7. technieken en werkwijzen die een brede samenwerking tussen verschillende disciplines niet in de weg staan, maar eerder bevorderen.
Toelichting: dit is één van de idealen van de proefboerderlj in Boxtel: het laten samenwerken van technici en blologen, van fysici met landbouwkundigen etc. Deze samenwerking kan een belangrijke bron van inspiratie zijn.
8. techniek, die de mens niet degradeert tot robot, maar versterkt in zijn menszijn; die de mens dichter bij de natuurkrachten brengt en hem ertoe aanzet hiermee meer in harmonie te leven.
(dit behoeft geen toelichting).
9. Het zich bedienen van technieken en werkwijzen, die zich niet of nauwelijks lenen tot misbruik
Toelichting: hier wordt gedoeld op een doorzichtige, door iedereen te begrijpen en te bedienen techniek.

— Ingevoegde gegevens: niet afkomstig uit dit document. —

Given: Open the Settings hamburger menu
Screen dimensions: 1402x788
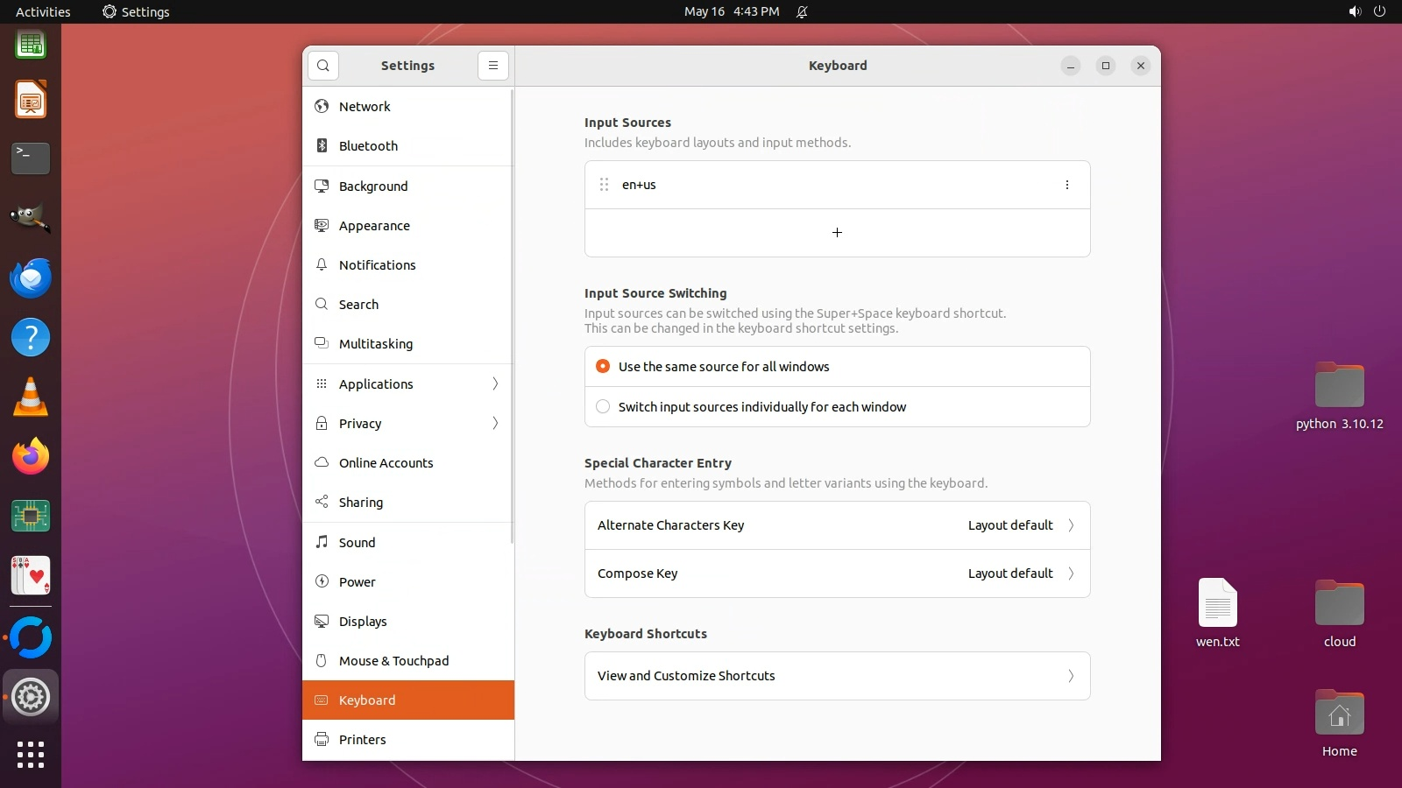Looking at the screenshot, I should click(x=493, y=66).
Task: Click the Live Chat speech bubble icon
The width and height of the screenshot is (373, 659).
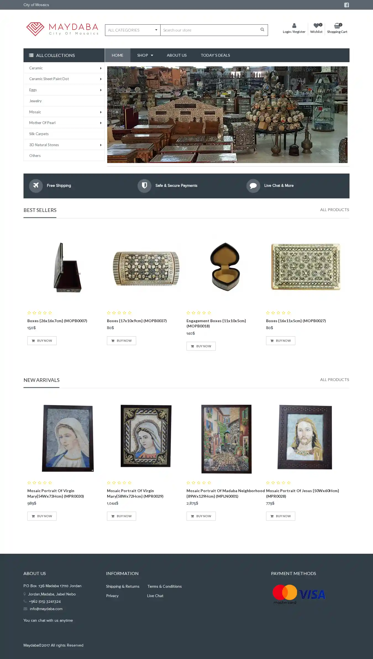Action: [253, 186]
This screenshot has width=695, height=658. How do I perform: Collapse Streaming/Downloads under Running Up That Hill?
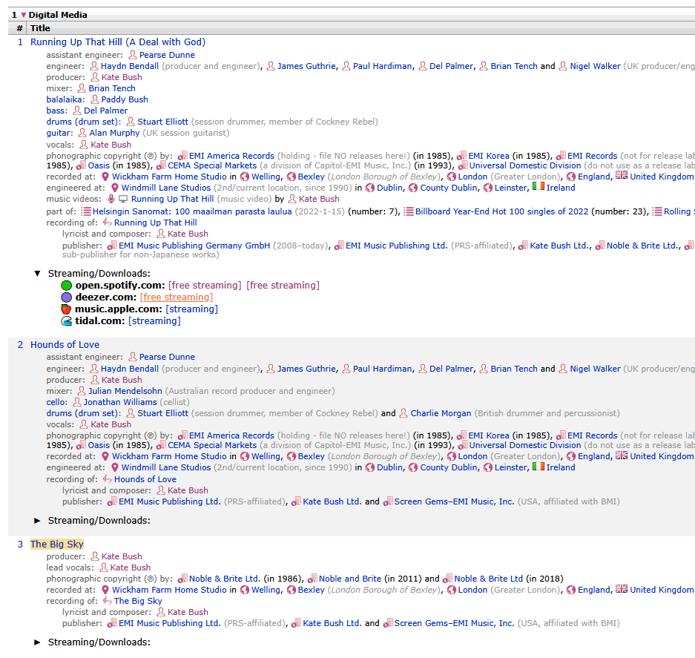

Zo’n soort techniek leent zich minder tot misbruik dan ondoorzichtige, Ingewikkelde en alleen voor specialisten toegankelijke techniek.
10. techniek, die geen eigen leven gaat leiden en de mens niet dwingt zich er bij aan te passen
Toelichting: nu nog wordt de hoogte van flatgebouwen en andere hoge bouwsels bepaald door de hoogte van de bouwkraan. De uitdijing in het vertikale vlak is geen cultureel, maar een technocratisch verschijnsel.
*) deze punten zijn ontleend aan een voordracht gehouden in het kader van het Studium Generale van de TH Eindhoven, op 13 september j.1.